TEXTO PARA LEITURA:
+ + + +

A senhora lembra-se de
alguma música da época?
Da. Amélia animada põe-se a cantarolar: “O jardineira por
que estas tão triste/
Mas o que foi que te aconteceu/ Foi a Camélia que caiu do galho/ Deu dois suspiros e depois morreu”.
Mas o que foi que te aconteceu/ Foi a Camélia que caiu do galho/ Deu dois suspiros e depois morreu”.
Como se deu o inicio do
namoro entre a senhora e seu futuro marido?
Ele
mandou-me um recado que queria namorar comigo. Mandei dizer-lhe que não recebia
recado, se quisesse que viesse falar comigo. Ele veio falar comigo. Ai
começamos a namorar.
A senhora é muito
religiosa?
Sou devota
de Santo Antonio e São Judas Tadeu. A propriedade recebe o nome de São Judas
Tadeu e a Capela é Comunidade São Judas Tadeu.

+ + + +

DADOS FORNECIDOS:
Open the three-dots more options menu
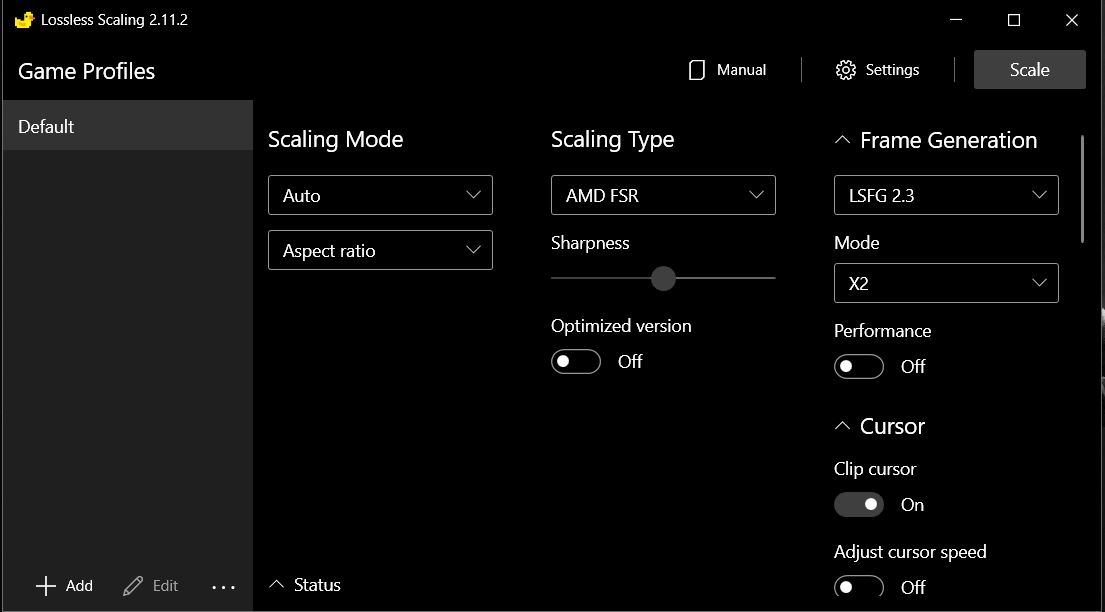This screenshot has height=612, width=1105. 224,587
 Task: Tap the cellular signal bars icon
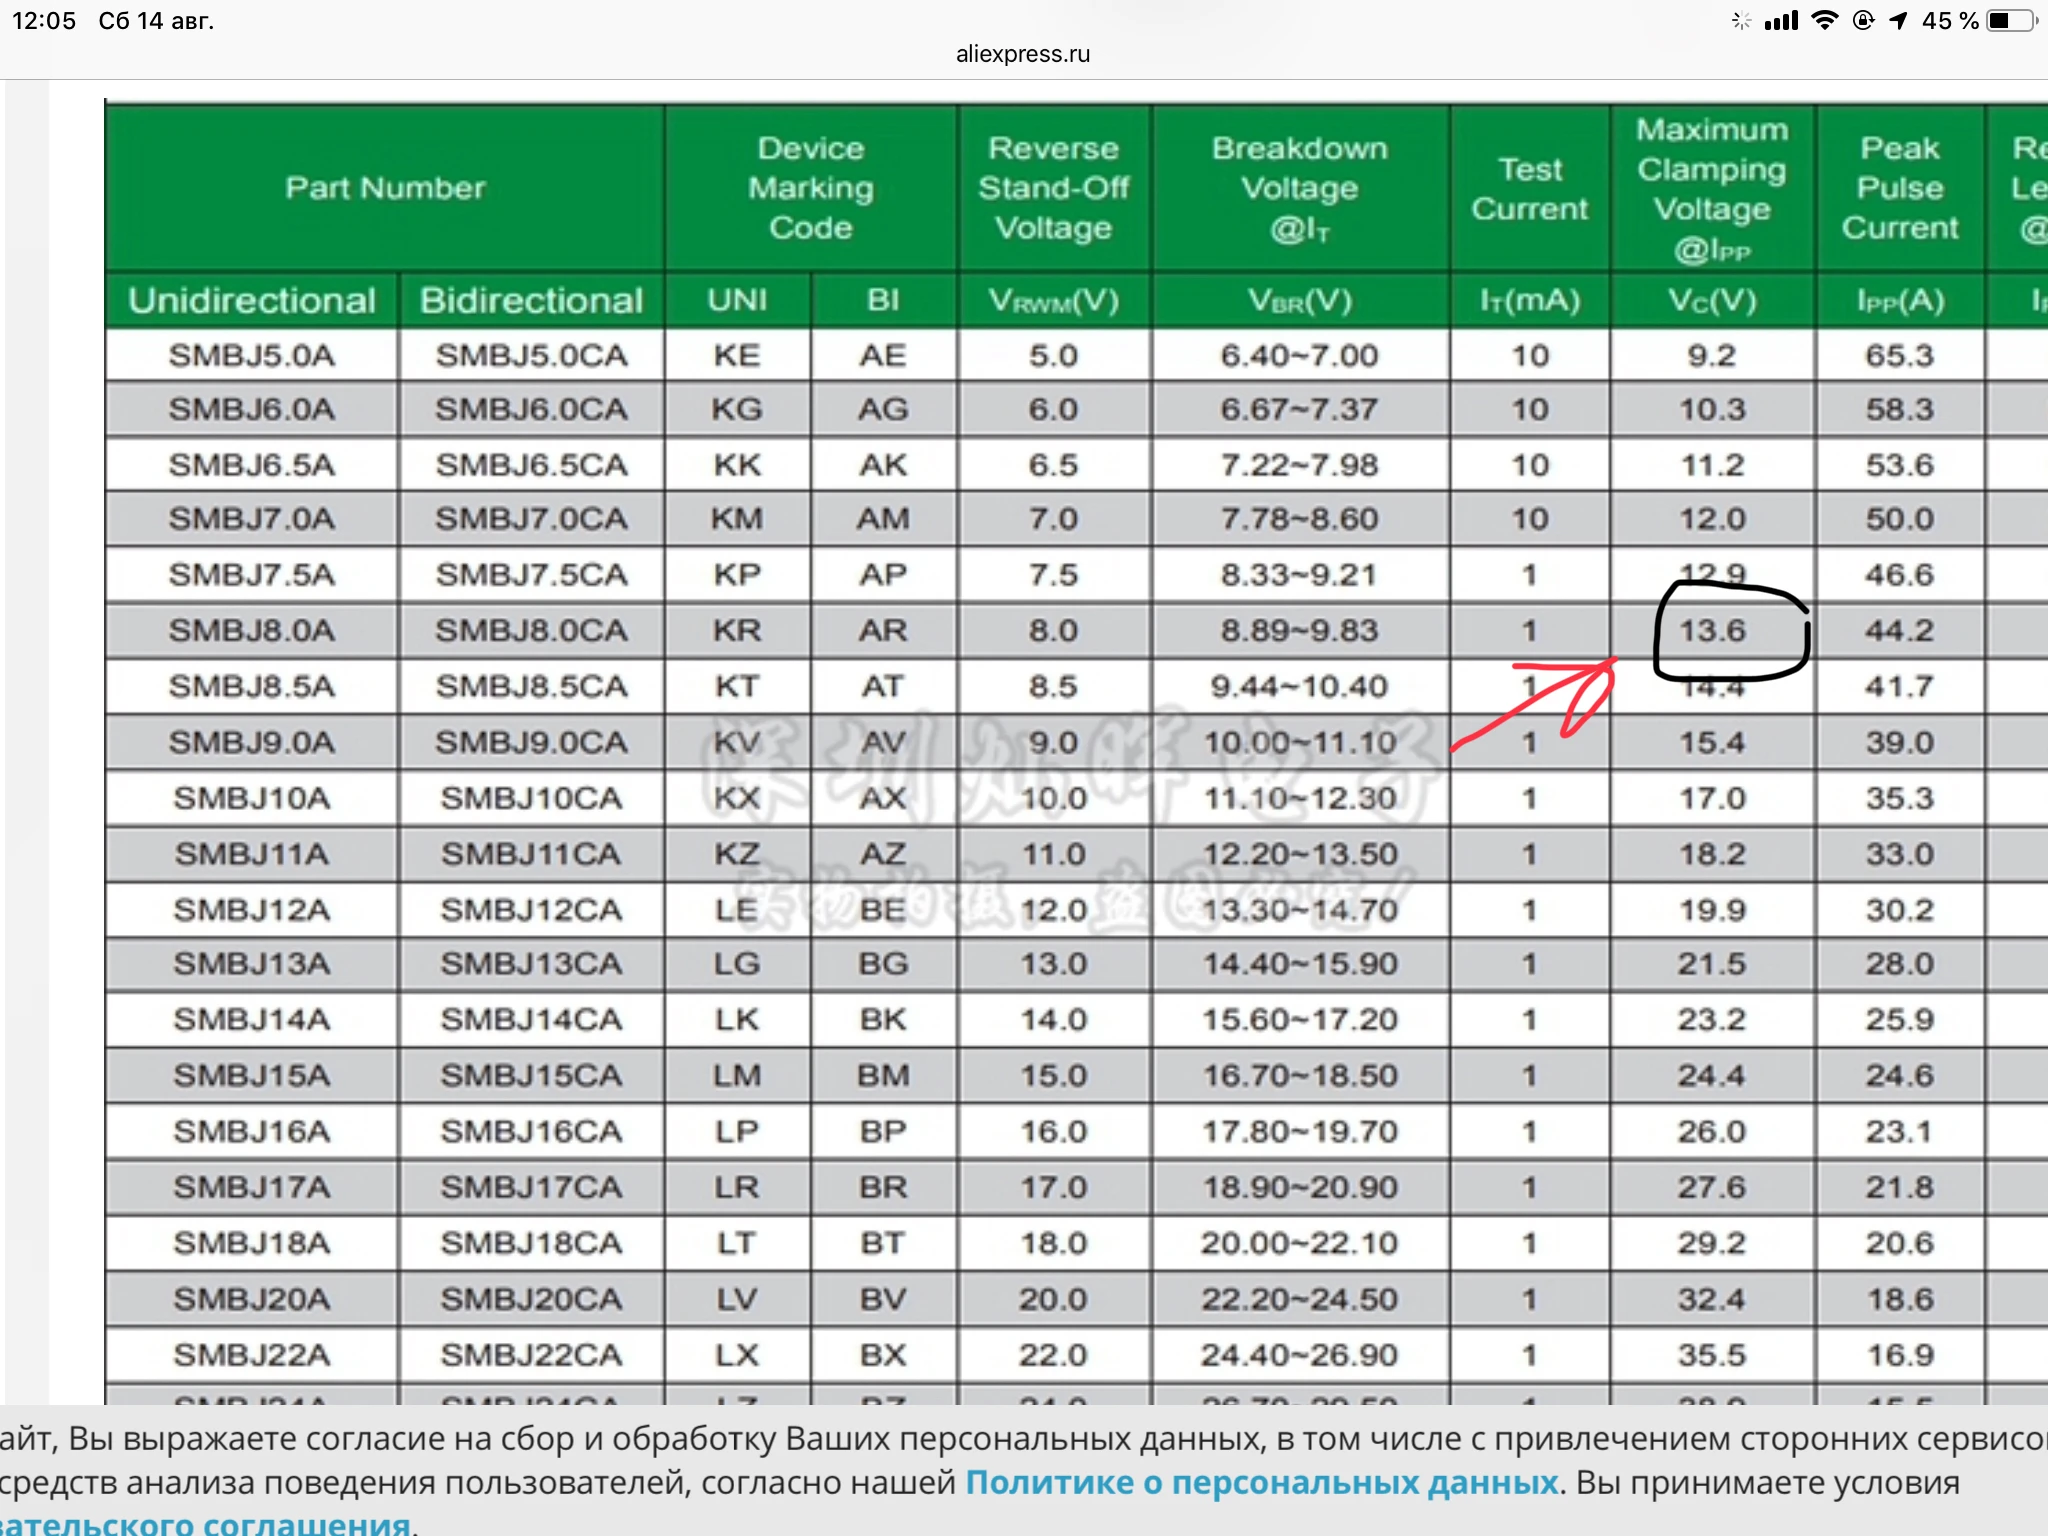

+ + + +

TAREFAS:
**a.** Segundo a entrevista, de quais santos a entrevistada é devota?
**b.** Repita o trecho da entrevista entre "A senhora lembra-se" e "seu futuro marido?", inclusive.
Os dados constituem material independente da entrevista.

RESPOSTAS:
**a.** De Santo Antonio e São Judas Tadeu.

**b.**
A senhora lembra-se de
alguma música da época?
Da. Amélia animada põe-se a cantarolar: “O jardineira por
que estas tão triste/
Mas o que foi que te aconteceu/ Foi a Camélia que caiu do galho/ Deu dois suspiros e depois morreu”.
Mas o que foi que te aconteceu/ Foi a Camélia que caiu do galho/ Deu dois suspiros e depois morreu”.
Como se deu o inicio do
namoro entre a senhora e seu futuro marido?